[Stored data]
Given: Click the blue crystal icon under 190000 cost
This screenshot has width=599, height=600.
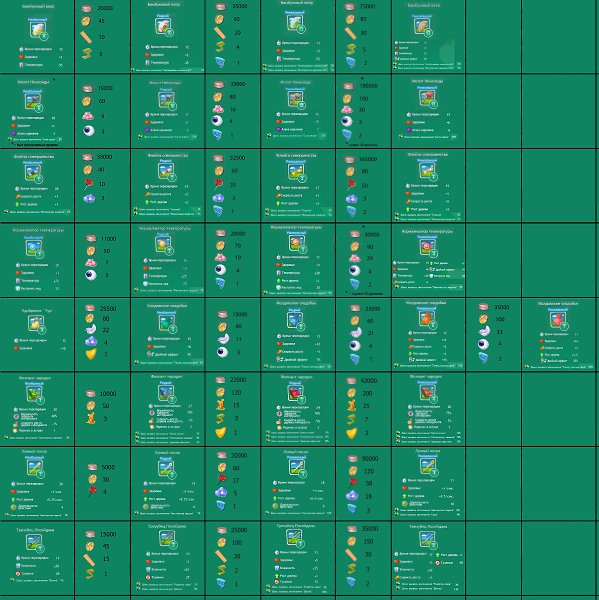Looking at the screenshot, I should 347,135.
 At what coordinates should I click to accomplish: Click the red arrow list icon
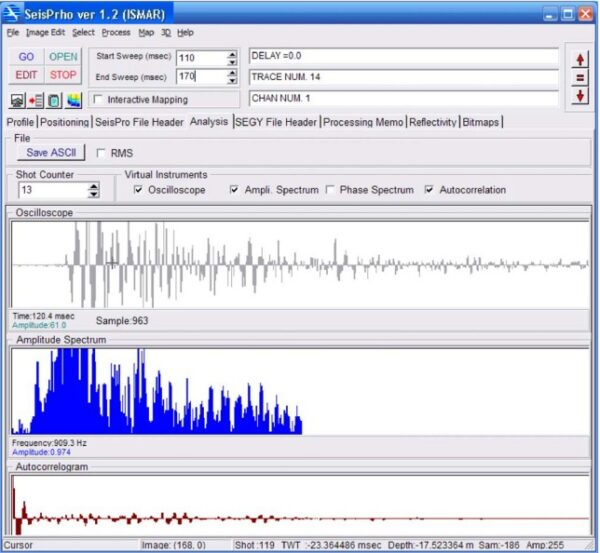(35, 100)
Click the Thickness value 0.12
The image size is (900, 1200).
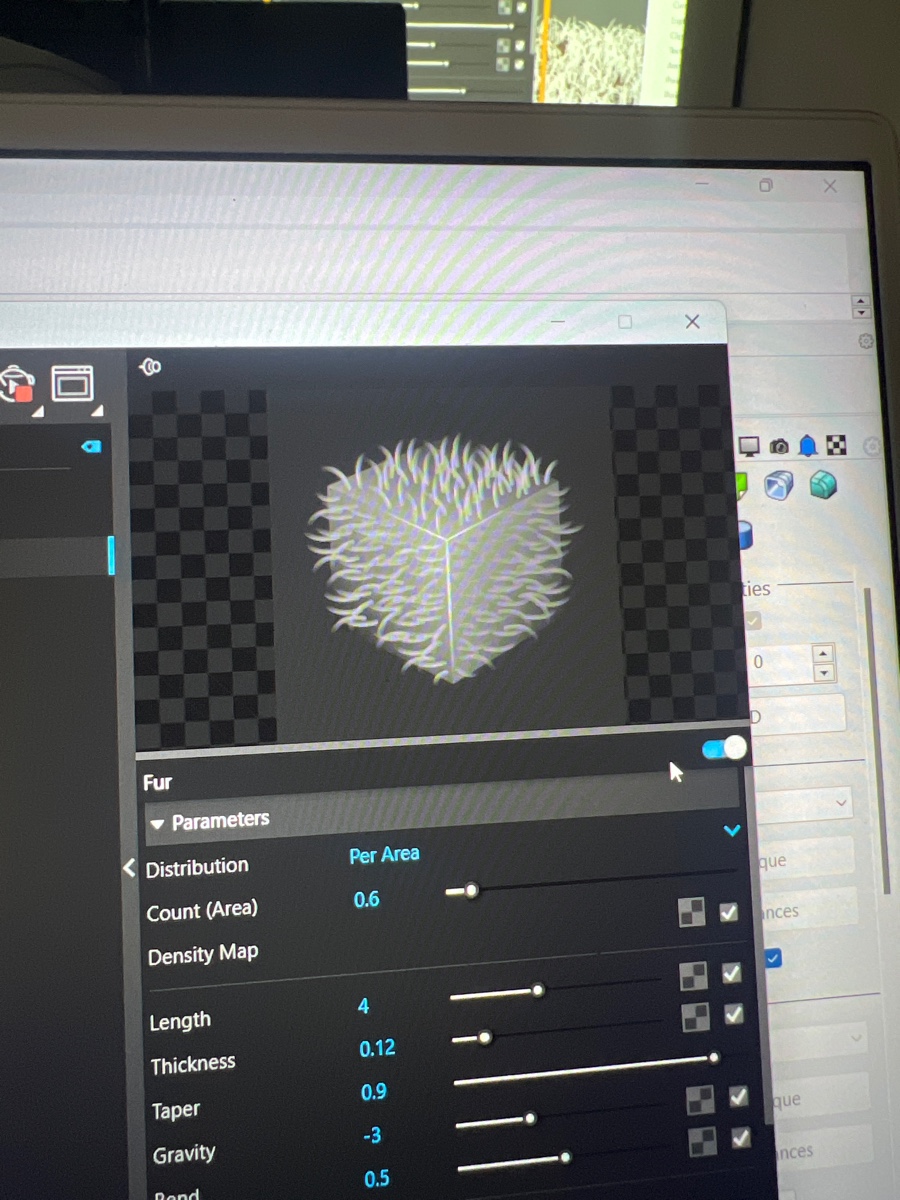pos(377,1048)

Your assignment:
The entries above are to be repeated exactly, except for any pictures.

Solution to this problem:
Given: Click the blue crystal icon under 190000 cost
This screenshot has width=599, height=600.
Looking at the screenshot, I should 347,135.
 At what coordinates should I click to accomplish: Click the red arrow list icon
(35, 100)
Click the Thickness value 0.12
The image size is (900, 1200).
pos(377,1048)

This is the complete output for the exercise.